Offline comparison of spatial filters for two-dimensional movement control with noninvasive field potentials

Abstract

Paralyzed individuals can control the movement of an assistive device using changes in electroencephalographic (EEG) power resulting from attempted movements. Simultaneous, proportional control of two-dimensional (2D) device movements can be achieved with the concurrent modulation of brain activity that is associated with the attempted movement and rest of two independent body parts. Movement control may be improved by spatial filtering methods that recombine raw EEGs to form new signals with more focused information about the underlying brain activity.
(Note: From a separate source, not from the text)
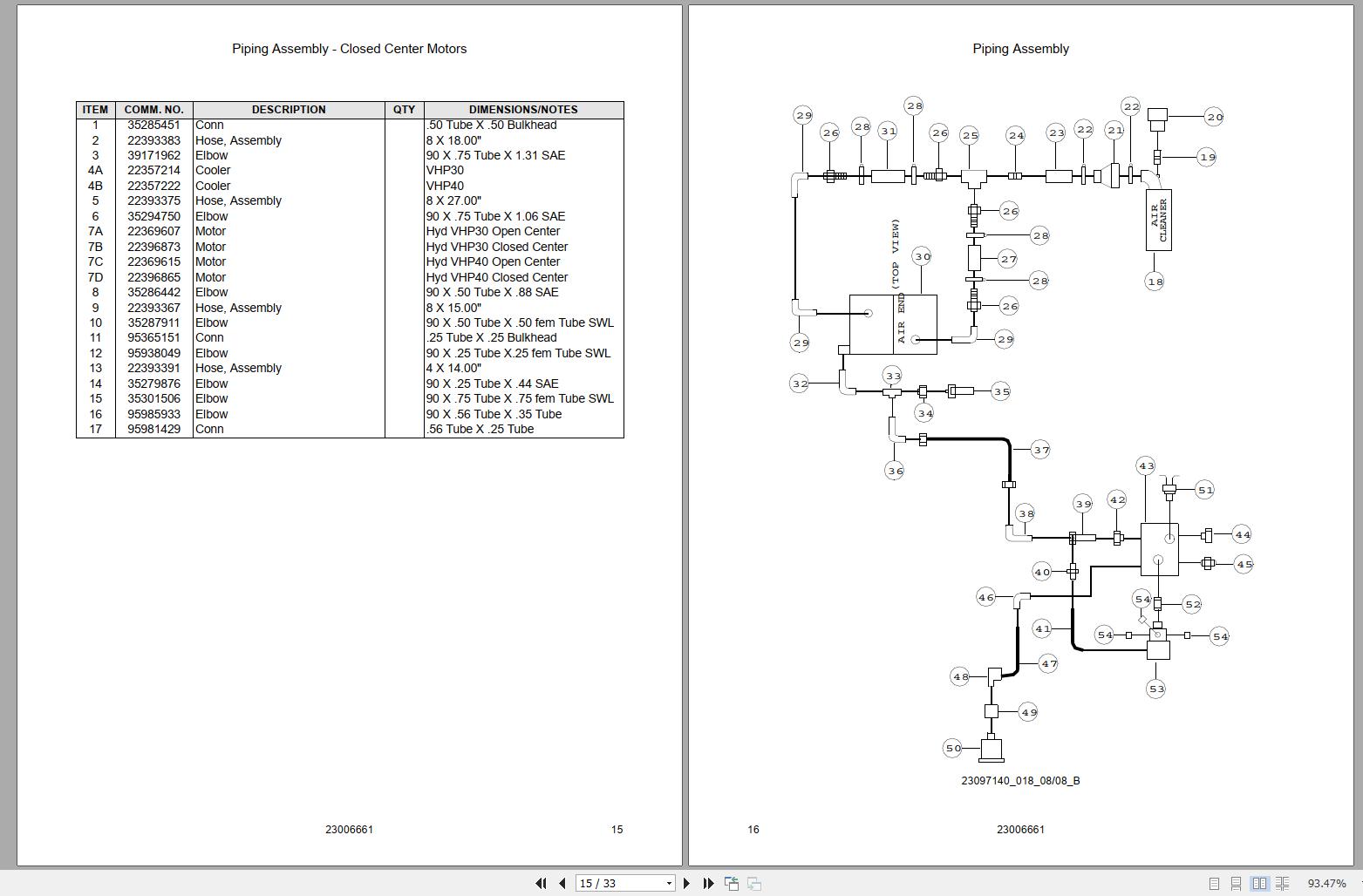Skip to the last page
1363x896 pixels.
point(708,883)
This study compared spatial filters offline for improving simultaneous proportional 2D movement commands from EEGs. Filtering options evaluated were common average referencing, Laplacian, independent component analysis, principle component analysis, and two novel ways of applying common spatial pattern (CSP) analysis. CSP analysis is a supervised algorithm that optimally recombines EEGs collected under two known conditions. Both CSP options resulted in more accurate movement prediction than the other filtering options. CSP was particularly advantageous when separating EEGs associated with neighboring or overlapping areas on the motor homunculus. Finally, CSP performed well using smaller subsets of filtered signals, thus making CSP practical and efficient for simultaneous 2D control. A 2D online cursor control example using CSP filtering is included to show CSP's utility.